La questione della sepoltura

Nel 2002 è stata abrogata la norma costituzionale transitoria che proibiva ai Savoia di rientrare in Italia.

Il 17 dicembre 2017 la salma di Vittorio Emanuele III è stata tumulata nel Santuario di Vicoforte, a fianco della moglie Elena, i cui resti sono stati traslati da Montpellier il 15 dicembre dello stesso anno.

La scelta di seppellire lì la coppia di sovrani è stata presa di concerto con i discendenti dei Savoia, dal momento che il santuario di Vicoforte è stato costruito in origine proprio come mausoleo della famiglia reale.

Ciononostante, il bisnipote di Vittorio Emanuele III, Emanuele Filiberto, ha criticato questa decisione, cui aveva preso parte anche sua zia Maria Gabriella.

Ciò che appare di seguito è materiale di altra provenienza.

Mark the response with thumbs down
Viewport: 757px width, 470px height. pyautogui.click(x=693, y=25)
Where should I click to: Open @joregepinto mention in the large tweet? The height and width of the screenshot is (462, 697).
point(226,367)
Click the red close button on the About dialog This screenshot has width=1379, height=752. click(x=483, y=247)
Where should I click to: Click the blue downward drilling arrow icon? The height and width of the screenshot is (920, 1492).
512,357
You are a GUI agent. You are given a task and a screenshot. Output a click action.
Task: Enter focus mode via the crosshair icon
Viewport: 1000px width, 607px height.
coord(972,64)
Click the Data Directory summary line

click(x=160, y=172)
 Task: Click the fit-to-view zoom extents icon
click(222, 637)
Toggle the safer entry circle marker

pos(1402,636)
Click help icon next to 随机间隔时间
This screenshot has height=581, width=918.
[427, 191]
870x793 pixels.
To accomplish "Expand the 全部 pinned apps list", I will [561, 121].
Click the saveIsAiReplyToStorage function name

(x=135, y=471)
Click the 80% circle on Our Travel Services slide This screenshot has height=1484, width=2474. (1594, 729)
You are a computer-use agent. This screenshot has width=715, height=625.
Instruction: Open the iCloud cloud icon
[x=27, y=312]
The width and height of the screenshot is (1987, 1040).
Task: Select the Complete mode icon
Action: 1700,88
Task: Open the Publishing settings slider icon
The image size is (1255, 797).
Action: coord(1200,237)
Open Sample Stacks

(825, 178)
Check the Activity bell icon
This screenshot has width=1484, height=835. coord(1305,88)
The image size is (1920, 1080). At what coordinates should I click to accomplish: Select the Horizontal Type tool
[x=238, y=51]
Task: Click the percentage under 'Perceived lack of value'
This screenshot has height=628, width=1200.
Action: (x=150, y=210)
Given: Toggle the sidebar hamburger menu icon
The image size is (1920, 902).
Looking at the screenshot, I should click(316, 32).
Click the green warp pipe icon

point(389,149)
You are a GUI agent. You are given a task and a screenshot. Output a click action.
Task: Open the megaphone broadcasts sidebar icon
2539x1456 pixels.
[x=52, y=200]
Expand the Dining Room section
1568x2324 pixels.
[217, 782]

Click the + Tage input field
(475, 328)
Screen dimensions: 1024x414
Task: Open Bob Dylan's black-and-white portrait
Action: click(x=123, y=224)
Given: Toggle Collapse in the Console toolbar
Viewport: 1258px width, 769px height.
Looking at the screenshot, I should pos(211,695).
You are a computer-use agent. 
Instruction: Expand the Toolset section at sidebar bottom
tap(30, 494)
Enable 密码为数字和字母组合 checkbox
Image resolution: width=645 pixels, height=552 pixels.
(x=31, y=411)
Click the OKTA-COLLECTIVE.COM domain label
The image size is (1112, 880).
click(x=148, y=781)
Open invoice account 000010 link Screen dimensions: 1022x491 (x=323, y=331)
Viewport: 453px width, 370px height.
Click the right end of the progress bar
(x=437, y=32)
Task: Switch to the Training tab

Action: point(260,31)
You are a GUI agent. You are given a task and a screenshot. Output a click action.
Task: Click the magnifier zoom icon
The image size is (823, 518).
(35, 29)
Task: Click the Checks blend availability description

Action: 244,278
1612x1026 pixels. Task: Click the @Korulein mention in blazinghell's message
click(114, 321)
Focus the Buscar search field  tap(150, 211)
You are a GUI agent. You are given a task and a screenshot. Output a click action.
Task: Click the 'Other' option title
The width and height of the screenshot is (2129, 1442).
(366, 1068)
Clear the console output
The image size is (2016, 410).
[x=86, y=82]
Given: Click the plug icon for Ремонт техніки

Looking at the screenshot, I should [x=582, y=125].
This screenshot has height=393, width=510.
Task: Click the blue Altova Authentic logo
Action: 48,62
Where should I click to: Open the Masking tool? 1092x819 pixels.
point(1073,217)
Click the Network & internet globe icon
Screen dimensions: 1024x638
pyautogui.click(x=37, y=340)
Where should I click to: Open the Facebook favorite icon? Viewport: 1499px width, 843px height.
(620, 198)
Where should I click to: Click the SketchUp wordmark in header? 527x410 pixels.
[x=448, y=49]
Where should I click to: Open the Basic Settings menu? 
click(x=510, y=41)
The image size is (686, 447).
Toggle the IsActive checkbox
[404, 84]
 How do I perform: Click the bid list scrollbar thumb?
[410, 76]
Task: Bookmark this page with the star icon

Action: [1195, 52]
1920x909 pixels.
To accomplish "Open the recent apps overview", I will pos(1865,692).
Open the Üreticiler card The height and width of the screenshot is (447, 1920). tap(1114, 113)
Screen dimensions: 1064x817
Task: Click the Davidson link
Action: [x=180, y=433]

“La nostra battaglia è sempre stata quella di far tornare le salme degli ex re nell’unico luogo deputato alla loro sepoltura, il Pantheon a Roma. Non in una tomba qualsiasi in Piemonte. La mia bisnonna, l’amata regina Elena seppellita a Cuneo? Mio padre Vittorio Emanuele, capo di Casa Savoia, è rimasto sconvolto dall’iniziativa della sorella Maria Gabriella e soprattutto dai modi della traslazione della salma della regina d’Italia, in gran segreto. Ma perché? Farla tornare adesso di nascosto, quasi fosse stata una terrorista, per noi Savoia è un insulto”, ha detto Emanuele Filiberto.

“Il re che nel 1938 ha firmato le leggi razziali volute dal governo Mussolini ed ha avuto un rapporto molto ambiguo con il fascismo non potrebbe mai essere tumulato al Pantheon. Il rientro della salma in Italia è avvenuto con questa precisa e inevitabile condizione posta dal Quirinale e accettata dalla nipote, Maria Gabriella”, ha specificato invece Aldo Mola, presidente della Consulta dei senatori del Regno, che da anni sta seguendo da vicino tutte le questioni legate al ritorno in Italia dei membri di Casa Savoia.